> ACTION ITEM: For this exercise, restate the records word for word.

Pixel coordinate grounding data
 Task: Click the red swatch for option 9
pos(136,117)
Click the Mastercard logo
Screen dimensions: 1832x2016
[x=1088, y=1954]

> EXERCISE RESPONSE:
 Task: Click the red swatch for option 9
pos(136,117)
Click the Mastercard logo
Screen dimensions: 1832x2016
[x=1088, y=1954]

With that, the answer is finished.